The larger icons meant that you could fit far fewer of them on the screen, and they take up a lot of room (both memory and screen real-estate). On a NeXT station, that had more memory and larger screens, this wasn't much of an issue on a NeXT station -- but it was not ready to mainstream at the time (since the average screen didn't have as much resolution as NeXT cubes).
Where the problem comes in is that there is so much more information to describe an object, that people just use pictures instead of illustrations or ideas. The Macs had a visual language used for icons. NeXT didn't have as expressive a visual language to describe what an Icon would be by it's shape or the "extras" around the object. The larger icons were less "iconic" representations, and more small pictures of what the item was supposed to be. So the detail and resolutions allowed this.
The problem is that this gets into an Interface Philosophical war -- because a simulated object / behavior (metaphor) is better than a "real" object. For example, if you have a picture of a house that is really a little photo, it has lots of erroneous detail. It may convey the message of a Tutor House, a White House (with brown trim), it may look a little like a church or lodge. Lots of the detail is not only unneeded, but confusing or conflicting. So what are you trying to represent? A simple iconic representation of a house may get the message across better without the extra information.
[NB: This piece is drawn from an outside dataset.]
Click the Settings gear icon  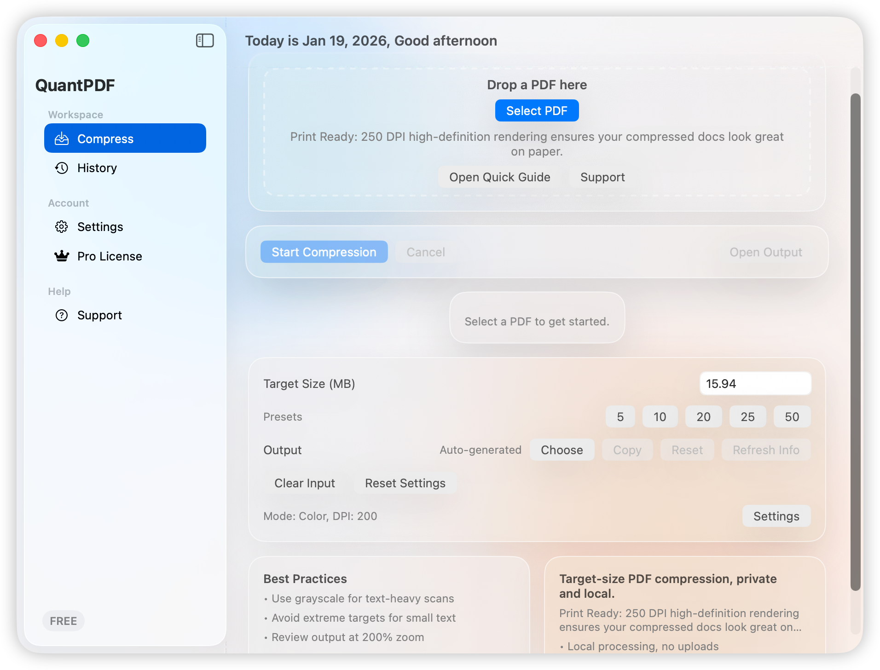click(x=62, y=226)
OS X Client is going to combine the Mac Icons with far larger and more informative NeXT like ones -- and then they go way beyond. While NeXT had 48 x 48 pixel icons, the new Mac Icons (called "Previews") are 128 x 128 pixels. These super icons allow for algorithmic scaling to any size (64 x 64, 56 x 56, 48 x 48, 32 x 32). This allows for previewing of information in far more detail. In fact imagine a preview (Super Icon) that actually looks like your picture in the Finder. There is just a lot more information in these larger images -- and that can come in handy even when it isn't always used... oh, and they look spectacular.
These icons also have many other capabilities being added. They have an 8 bit alpha channel to allow for 256 levels of transparency (for smooth blending) -- and they look like little photographs or 3D models.
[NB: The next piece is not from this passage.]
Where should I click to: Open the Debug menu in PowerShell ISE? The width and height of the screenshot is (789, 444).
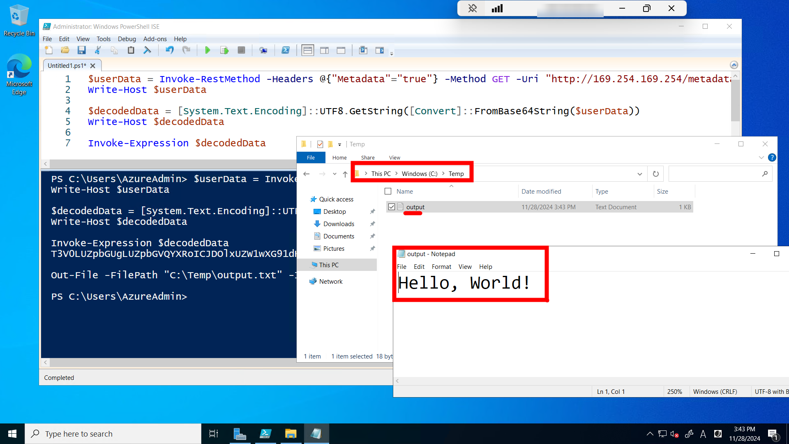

They have many variants to handle actions including:
To describe what these icons look like does not do them justice -- imagine little scans, or 3D models. They look fantastic and there were many little samples shown. Apple demonstrated things like having an Icon that has a shadow that casts over other icons (or blends with them), or they had a magnifying glass icon with a translucency that when you place over other icons lets you see through to the other objects, and so on.
The new icons will have a huge amount of potential for the future of the Mac User Experience -- but there are still a lot of questions to be answered. There needs to be a rich language defined for what these Previews (Icons) should look like. How photorealistic do you get? What does the shape of an object mean? How is it going to handle badging (little sub-icons that are overlayed onto an icon to tell you more -- like aliases that have a little arrow, and so on). Apple hasn't explained everything just yet -- and I got the impression because they aren't finished with all that definition, or they may not want to give away too much too soon. Still, the Mac is great because of the rich UI standards -- and we need more of those standards, not less. Features without definition can be dangerous. We've gotten a peek at the features potential and there is a lot of potential there -- let's just hope the definition and standards come with them. But I trust that Apple will do the right thing, and extend the interface standards in great new directions -- and these new Icons can make for a far better (updated) Mac User Experience! Icons have always been more than just little pictures -- and now with the New Icons (Previews) they can be a lot more!